[Tâche à traiter] Poursuivez le texte sur Kim Jong-il et la dictature nord-coréenne en reprenant juste après sa dernière phrase.

[Texte extrait]

──────────

Dictateurs de père en fils
Selon la propagande officielle, Kim Jong-il était né en 1942 au sommet de la plus haute montagne du pays, le Mont Paekdu, à 2 744 mètres d’altitude, une naissance saluée par un double arc-en-ciel et l’apparition de la plus haute étoile du ciel. Plus prosaïquement, les historiens estiment qu’il a, en fait, vu le jour en Russie, dans un camp d’entraînement de partisans communistes d’où son père a dirigé la guerre de résistance contre les Japonais, qui avaient envahi la Corée, en 1910.
Et c’est dans le train blindé qu’il utilisait pour ses déplacements (il ne supportait pas l’avion) qu’il serait mort samedi d’un infarctus, lors d’un de ses déplacements sur le terrain – mais peut-être, là aussi, a-t-on affaire à de la propagande…
Car sous la direction de Kim Jong-il, qui avait hérité de la Corée du Nord de son père en 1994, le pays est resté l’impitoyable dictature communiste qu’avait créée son père en 1953 : culte de la personnalité du chef, armée docile et camps de travail pour que tout le monde marche bien droit.

──────────

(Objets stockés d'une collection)
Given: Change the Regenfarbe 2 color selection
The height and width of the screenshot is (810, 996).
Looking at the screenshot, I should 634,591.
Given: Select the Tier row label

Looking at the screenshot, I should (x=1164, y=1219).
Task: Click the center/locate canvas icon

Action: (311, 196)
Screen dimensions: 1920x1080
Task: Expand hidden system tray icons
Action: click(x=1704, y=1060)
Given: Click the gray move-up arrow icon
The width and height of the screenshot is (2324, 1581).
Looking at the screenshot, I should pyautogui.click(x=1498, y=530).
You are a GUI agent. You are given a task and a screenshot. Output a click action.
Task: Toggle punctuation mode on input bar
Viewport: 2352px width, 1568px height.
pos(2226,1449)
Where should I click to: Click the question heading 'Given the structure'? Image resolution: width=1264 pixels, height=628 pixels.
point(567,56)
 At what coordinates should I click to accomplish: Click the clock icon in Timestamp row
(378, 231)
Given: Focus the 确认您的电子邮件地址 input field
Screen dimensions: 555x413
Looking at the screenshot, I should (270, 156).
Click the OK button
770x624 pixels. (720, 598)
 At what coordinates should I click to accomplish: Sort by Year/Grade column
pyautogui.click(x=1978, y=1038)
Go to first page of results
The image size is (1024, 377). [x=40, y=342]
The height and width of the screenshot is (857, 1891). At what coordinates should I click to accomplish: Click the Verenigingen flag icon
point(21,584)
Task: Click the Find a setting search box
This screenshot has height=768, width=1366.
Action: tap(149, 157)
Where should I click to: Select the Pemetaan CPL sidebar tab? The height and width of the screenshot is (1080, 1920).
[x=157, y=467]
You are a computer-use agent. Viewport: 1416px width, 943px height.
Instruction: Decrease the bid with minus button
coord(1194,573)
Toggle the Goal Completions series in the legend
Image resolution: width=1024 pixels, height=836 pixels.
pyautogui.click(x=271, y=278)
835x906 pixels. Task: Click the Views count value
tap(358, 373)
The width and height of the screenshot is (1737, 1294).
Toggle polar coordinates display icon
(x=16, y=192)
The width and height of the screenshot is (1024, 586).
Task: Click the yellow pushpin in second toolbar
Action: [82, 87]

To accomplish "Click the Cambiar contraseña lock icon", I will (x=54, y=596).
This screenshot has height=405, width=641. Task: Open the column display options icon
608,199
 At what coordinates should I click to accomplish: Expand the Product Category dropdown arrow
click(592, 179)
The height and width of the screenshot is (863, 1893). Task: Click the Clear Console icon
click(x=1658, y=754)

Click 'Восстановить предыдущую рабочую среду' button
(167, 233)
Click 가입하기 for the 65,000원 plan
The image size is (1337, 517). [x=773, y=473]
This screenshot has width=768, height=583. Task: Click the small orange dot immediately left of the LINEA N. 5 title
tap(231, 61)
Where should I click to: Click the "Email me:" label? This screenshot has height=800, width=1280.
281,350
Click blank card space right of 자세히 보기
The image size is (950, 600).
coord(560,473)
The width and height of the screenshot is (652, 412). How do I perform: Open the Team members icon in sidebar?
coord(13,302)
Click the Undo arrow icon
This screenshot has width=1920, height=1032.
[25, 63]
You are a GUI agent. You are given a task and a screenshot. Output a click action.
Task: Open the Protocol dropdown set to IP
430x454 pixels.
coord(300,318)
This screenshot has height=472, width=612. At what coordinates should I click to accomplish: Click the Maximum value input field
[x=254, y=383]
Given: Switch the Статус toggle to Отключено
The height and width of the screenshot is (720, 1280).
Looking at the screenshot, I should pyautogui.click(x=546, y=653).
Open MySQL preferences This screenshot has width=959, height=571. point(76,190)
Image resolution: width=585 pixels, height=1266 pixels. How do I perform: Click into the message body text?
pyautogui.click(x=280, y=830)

──────────

[Réponse rédigée]
Et le pays est toujours en guerre contre la Corée du Sud - en 1953 l'armistice a été signé, mais il n'y a pas eu de traité de paix. Kim Jong-il est ainsi accusé d’avoir organisé l’attentat qui a coûté la mort à 17 Sud-Coréens à Rangoon, en Birmanie, en 1983 ; il serait aussi derrière l’explosion en vol d’un avion de la Korean Airlines en 1987, quelques mois avant les Jeux Olympiques de Seoul. Bilan : 117 morts. Et puis l’an dernier, en 2010, une corvette sud-coréenne a été torpillée, bilan 46 morts. Pyongyang avait rejeté toute responsabilité, mais la communauté internationale avait pris de nouvelles sanctions à l’égard d’un pays qui en fait déjà les frais depuis la fin de la guerre civile.
Des sanctions alourdies ou allégées au rythme de l'évolution du programme nucléaire de Pyongyang, cauchemar de l’Asie et des Etats-Unis. Depuis des années, la communauté internationale veut que Pyongyang y renonce en échange d'une importante aide énergétique et alimentaire, mais Kim Jong-il a claqué la porte des négociations il y a trois ans, avant un nouvel essai nucléaire en 2009 – le premier datait de 2006.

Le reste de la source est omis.